→ **Task instructions**
In the excerpt on delegating group membership, change "file storage area" to "shared folder" and reproduce the text between "It would be" and "the permissions grants.", inclusive.

→ **Document extract**

The delegation is nothing more than changes to the security setting
in the Security tab of the properties of the Group itself.

It would be of no advantage to delegate management of the group
membership if they are still able to alter the permissions of the
managed objects (ex. file storage area) instead of your controlling
the (filesystem) security settings and placing of these delegated
groups in the permissions grants.

> If you don't mind I will ask you few more questions about sharing later.
> I want to try all what you suggest above first.
> Thanks.
> Michael.
>
> "Roger Abell" wrote:
>
> > First, he is doing something wrong when attempting to
> > alter the permissions. Obviously he has the ability, as
> > he is destroying what is already there when he makes
> > changes, so it is not an issue of his being able to do this
> > as far as OS grants to him, but of how he is doing it.
> > That is a user training issue.
> >
> > Second, you should not let him alter the permissions.
> > Instead, define a group and grant him a delegation on
> > the membership of that group. Then you one time set
> > that group to have the permissions you want him able
> > to grant to others.
> >
> > None of this is something that falls into the area of
> > group policy.
> >
> > Finally . . .

→ **Material supplied**
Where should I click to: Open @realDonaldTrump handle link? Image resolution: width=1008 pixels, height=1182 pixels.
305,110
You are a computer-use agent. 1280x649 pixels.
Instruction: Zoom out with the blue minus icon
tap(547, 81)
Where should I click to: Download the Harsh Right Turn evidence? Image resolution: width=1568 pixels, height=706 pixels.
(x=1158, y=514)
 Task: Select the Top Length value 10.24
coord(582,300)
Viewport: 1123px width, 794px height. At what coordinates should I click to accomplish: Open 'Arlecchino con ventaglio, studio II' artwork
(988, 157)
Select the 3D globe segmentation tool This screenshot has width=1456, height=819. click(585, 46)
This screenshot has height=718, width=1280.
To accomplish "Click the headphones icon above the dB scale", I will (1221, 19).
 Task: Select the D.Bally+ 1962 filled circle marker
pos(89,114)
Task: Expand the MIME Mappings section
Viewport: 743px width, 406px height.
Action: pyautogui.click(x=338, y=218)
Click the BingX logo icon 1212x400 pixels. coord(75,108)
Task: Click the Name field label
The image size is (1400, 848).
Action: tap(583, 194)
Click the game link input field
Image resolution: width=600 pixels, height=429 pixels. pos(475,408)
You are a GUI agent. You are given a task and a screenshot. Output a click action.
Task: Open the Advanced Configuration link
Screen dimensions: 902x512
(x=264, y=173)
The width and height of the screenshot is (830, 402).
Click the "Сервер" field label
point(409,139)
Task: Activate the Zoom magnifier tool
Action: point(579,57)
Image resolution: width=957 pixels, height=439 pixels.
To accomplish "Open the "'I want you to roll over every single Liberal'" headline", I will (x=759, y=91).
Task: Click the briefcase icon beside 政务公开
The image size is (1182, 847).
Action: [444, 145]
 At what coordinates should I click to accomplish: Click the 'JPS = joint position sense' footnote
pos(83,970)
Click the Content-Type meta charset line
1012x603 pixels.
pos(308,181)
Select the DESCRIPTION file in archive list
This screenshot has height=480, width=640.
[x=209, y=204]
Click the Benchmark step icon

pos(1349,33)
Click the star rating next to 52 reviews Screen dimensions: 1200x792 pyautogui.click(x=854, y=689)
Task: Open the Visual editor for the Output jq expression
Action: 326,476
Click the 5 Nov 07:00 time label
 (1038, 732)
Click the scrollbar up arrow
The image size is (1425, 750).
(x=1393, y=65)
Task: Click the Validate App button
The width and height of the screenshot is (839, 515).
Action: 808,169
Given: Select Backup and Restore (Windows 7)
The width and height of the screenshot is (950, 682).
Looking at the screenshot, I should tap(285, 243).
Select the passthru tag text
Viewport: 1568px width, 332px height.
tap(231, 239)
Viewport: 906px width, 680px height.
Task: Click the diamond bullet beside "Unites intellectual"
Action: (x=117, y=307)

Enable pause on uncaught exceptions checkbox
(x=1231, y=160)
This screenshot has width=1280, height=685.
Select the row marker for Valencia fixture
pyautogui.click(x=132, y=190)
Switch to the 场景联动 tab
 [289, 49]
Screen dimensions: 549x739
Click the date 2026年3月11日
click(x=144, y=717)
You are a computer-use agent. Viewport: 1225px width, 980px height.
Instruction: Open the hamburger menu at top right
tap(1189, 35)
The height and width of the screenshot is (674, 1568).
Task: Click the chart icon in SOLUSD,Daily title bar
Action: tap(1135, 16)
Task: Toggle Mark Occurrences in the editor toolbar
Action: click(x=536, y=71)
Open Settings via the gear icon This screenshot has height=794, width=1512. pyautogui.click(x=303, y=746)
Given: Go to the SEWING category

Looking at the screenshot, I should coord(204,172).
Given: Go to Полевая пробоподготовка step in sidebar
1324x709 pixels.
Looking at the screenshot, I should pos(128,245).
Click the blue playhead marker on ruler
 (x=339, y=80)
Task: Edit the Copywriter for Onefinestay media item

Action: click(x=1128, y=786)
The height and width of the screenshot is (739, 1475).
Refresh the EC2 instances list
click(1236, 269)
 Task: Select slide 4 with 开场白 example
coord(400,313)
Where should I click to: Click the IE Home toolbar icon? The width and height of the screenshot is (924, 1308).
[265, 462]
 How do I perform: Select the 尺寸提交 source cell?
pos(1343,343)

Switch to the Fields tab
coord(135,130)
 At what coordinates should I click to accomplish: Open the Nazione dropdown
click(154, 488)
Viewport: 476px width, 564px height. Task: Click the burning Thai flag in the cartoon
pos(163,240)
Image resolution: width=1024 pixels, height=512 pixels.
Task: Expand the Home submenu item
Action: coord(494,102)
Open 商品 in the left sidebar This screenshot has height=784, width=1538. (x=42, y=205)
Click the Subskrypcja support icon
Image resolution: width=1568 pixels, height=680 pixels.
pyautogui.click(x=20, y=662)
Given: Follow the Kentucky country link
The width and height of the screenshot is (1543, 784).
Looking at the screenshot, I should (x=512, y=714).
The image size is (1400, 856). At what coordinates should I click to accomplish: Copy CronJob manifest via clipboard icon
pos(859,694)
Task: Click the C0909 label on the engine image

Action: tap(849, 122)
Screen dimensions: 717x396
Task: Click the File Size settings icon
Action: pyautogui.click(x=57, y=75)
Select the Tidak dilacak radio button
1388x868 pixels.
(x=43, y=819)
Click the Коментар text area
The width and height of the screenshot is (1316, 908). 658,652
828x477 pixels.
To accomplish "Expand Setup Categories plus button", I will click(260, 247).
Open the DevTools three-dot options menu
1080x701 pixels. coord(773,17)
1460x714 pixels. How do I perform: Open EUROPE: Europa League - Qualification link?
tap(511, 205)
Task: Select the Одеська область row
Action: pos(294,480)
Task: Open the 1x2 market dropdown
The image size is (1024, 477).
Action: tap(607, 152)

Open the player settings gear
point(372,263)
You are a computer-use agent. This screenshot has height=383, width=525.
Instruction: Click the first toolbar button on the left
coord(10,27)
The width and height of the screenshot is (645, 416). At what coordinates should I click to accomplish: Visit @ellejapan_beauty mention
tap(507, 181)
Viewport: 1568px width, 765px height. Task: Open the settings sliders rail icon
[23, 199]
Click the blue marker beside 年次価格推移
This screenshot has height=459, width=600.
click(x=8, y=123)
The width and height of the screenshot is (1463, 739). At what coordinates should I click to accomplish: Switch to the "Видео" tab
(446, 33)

→ **Answer to this task**
It would be of no advantage to delegate management of the group
membership if they are still able to alter the permissions of the
managed objects (ex. shared folder) instead of your controlling
the (filesystem) security settings and placing of these delegated
groups in the permissions grants.